The urologist said Dan could opt for treatment, but he recommended expectant management—sometimes called “watchful waiting.” He said a normal side effect of expectant management is anxiety.
Dan is a young sixty-something. Active. In good shape. Eats well (except the little boy in him that loves sweet treats).
Which means the odds of him ever needing cancer treatment are very slim. Besides, prostate cancer has a high cure rate. Basically, you remove the cancer while it’s contained within the prostate and you’re cured.
My head knows all this.
But my heart … now that’s a different story.
Because the “C” word is a powerful, emotion-evoking word.
And because I’ve lost one husband to prostate cancer. And I don’t want this husband to go through any of that.
Would I rather not have married Dan and never have to deal with prostate cancer issues ever again?
I’d rather be married—even with this intimidating ‘C’ word hanging somewhere off on the horizon—than not be married to this wonderful man who makes me laugh, who enjoys hiking and paddling and camping with me, who wakes me up every morning with a mug of spicy cinnamon tea.

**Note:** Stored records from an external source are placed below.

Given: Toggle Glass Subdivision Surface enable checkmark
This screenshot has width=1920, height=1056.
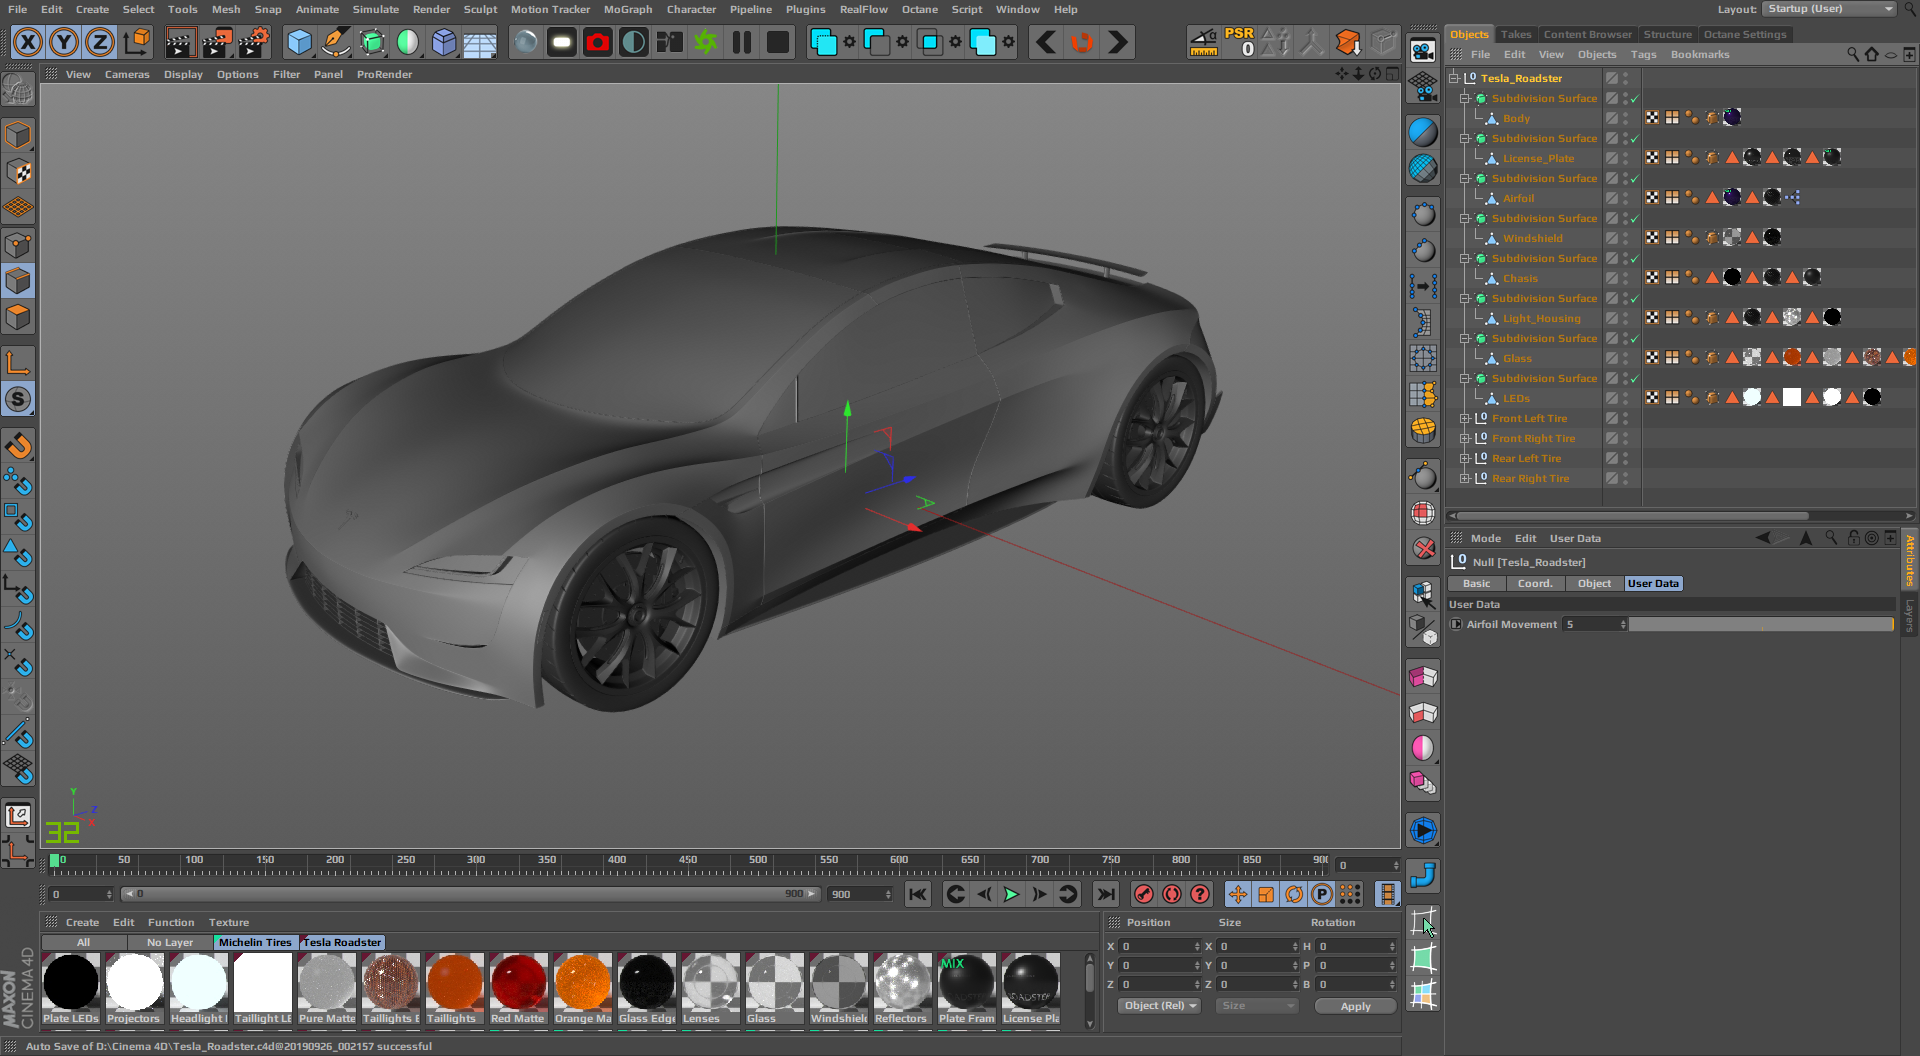Looking at the screenshot, I should pos(1634,339).
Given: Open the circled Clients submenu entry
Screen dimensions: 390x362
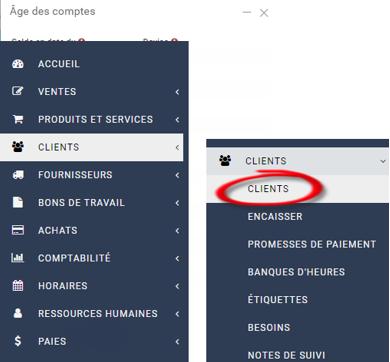Looking at the screenshot, I should coord(268,189).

Turns out, any undertaking that involves adding people into our hearts is risky business. More people to love, to take care of, to worry about.
And most worthwhile, meaningful, life-changing endeavors involve some sort of risk.

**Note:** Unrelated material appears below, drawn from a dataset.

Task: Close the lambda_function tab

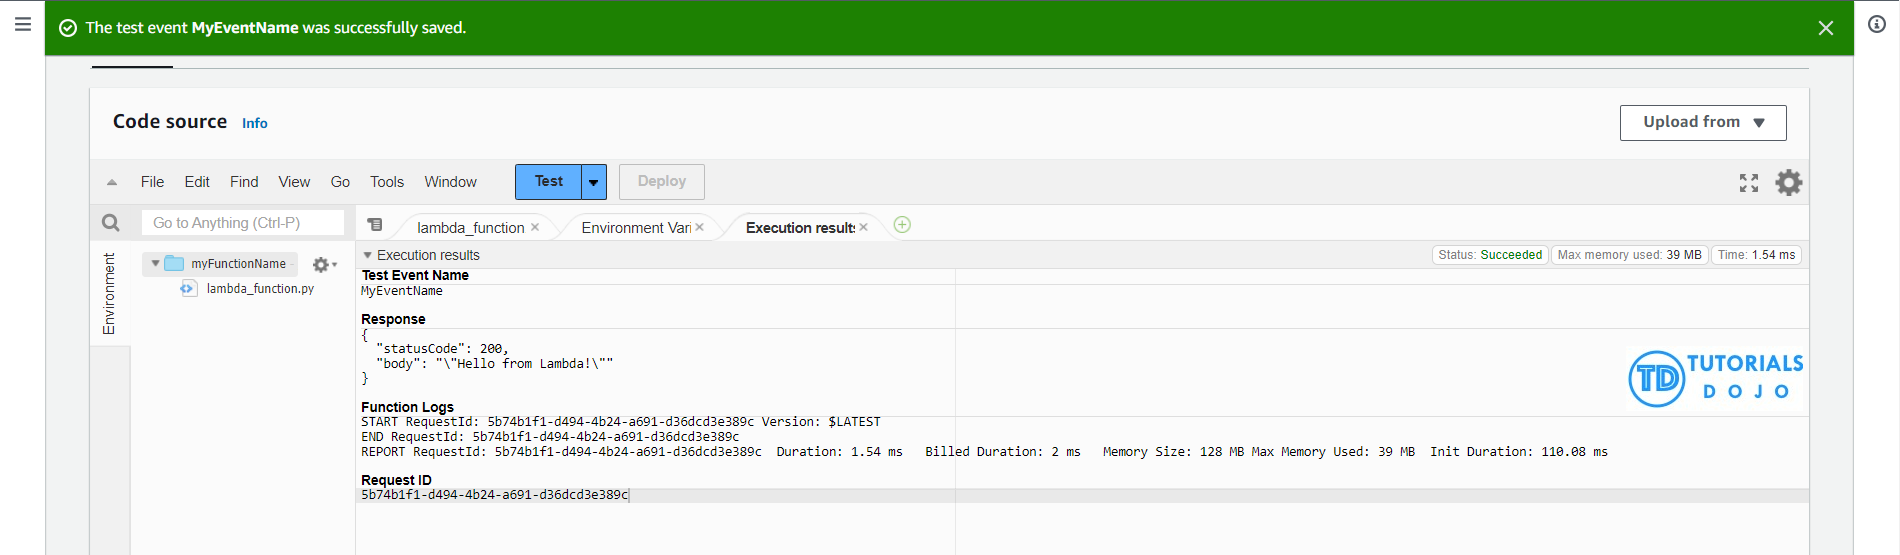Action: point(535,228)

Saying yes to fostering or adopting a child. Leaving the comforts of home to offer medical attention to those who have no access. Serving as a mentor to teenagers. Stepping off the edge of the cliff—from a place of safety as a widow—to partner in marriage again.
All risky stuff.
This thought from Ralph Waldo Emerson:
Don’t be too timid and squeamish about your actions. All life is an experiment. The more experiments you make the better
No risk. No accomplishment.
What if …
Dan and I were stopped for lunch in Northern California when he received the news from his urologist. We drove north along Hwy 101 through the redwoods toward our destination, discussing the urologist’s report.
This thought from Dan, my very wise, very kind, (very handsome) husband:
Having a God who is a physician, a provider, who cares for me – this gives me peace, no matter the outcome.

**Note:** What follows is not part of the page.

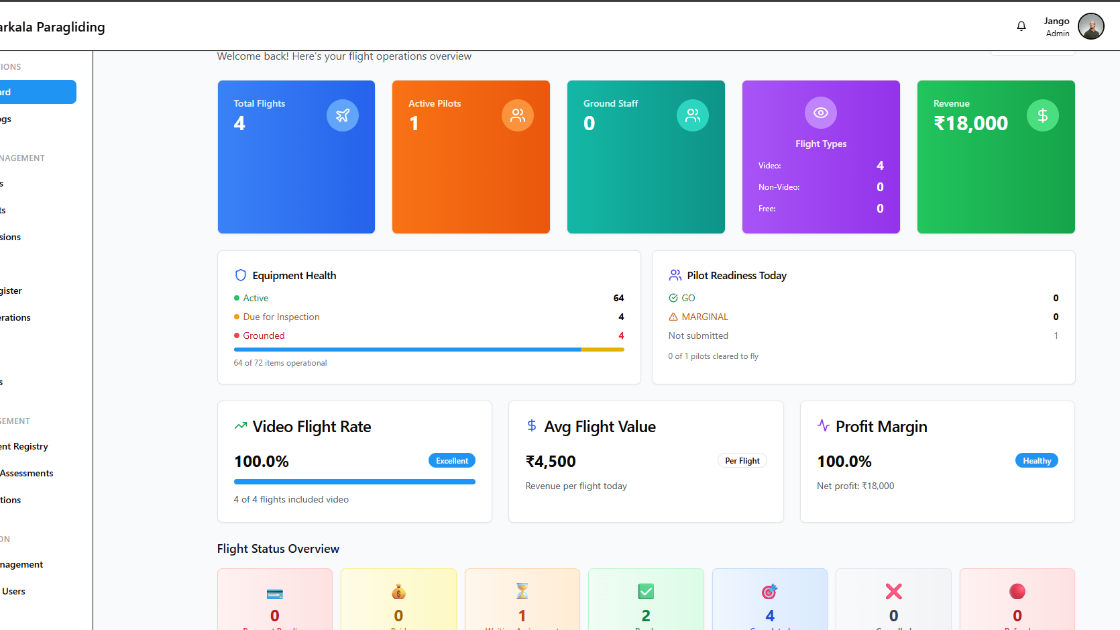
Task: Click the staff icon on Ground Staff
Action: point(692,115)
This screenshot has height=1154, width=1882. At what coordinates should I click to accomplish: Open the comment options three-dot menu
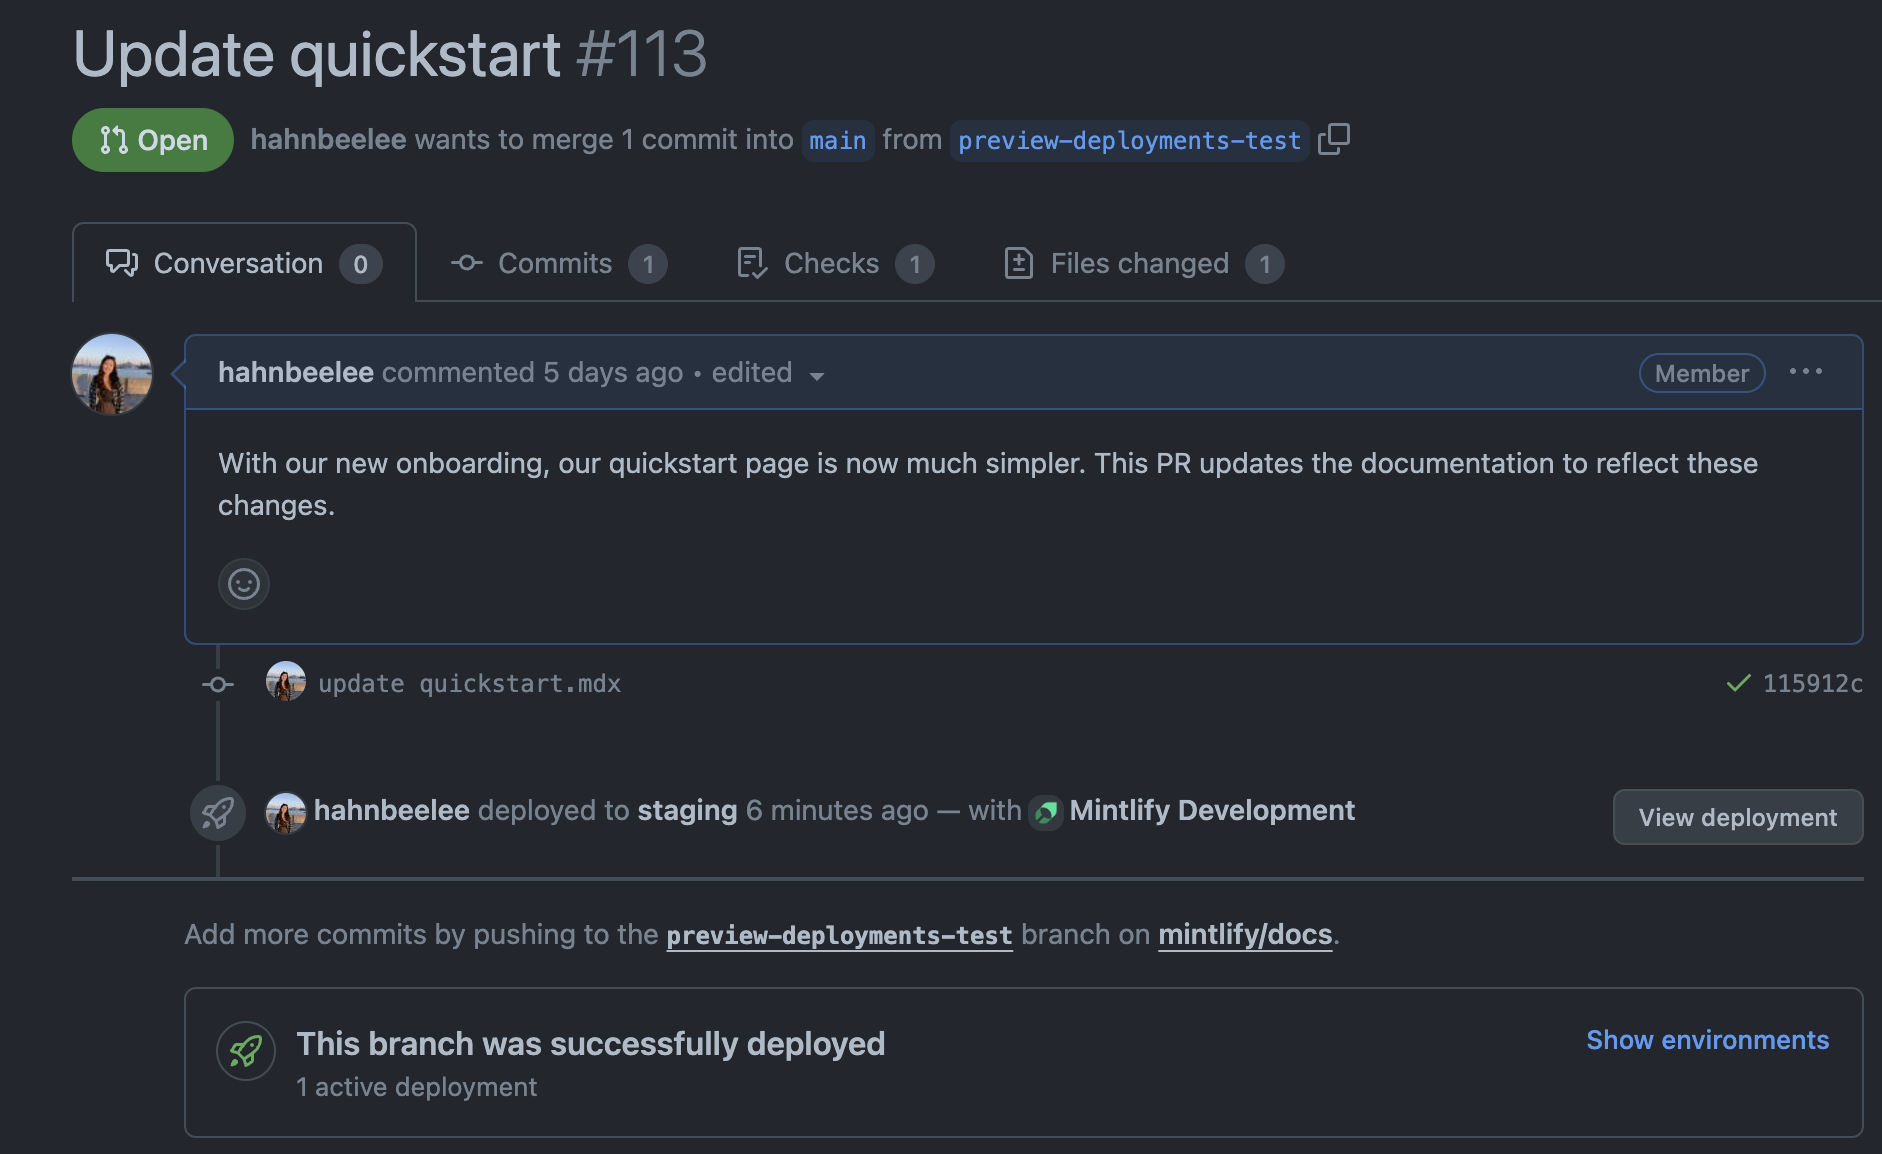coord(1805,372)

There is a letter written by Peter around A.D. 60, encouraging persecuted Christians to stand firm in their faith:
Cast all your anxiety on [God] because He cares for you. — 1 Peter 5:7
What if we could truly adhere to this admonition? What if we could give our worries to God and leave them there?
This is me, tossing all my anxiety upon the One who has shoulders bigger than the entire universe, the One who can carry the weight.
Besides, God and I know how to do prostate cancer.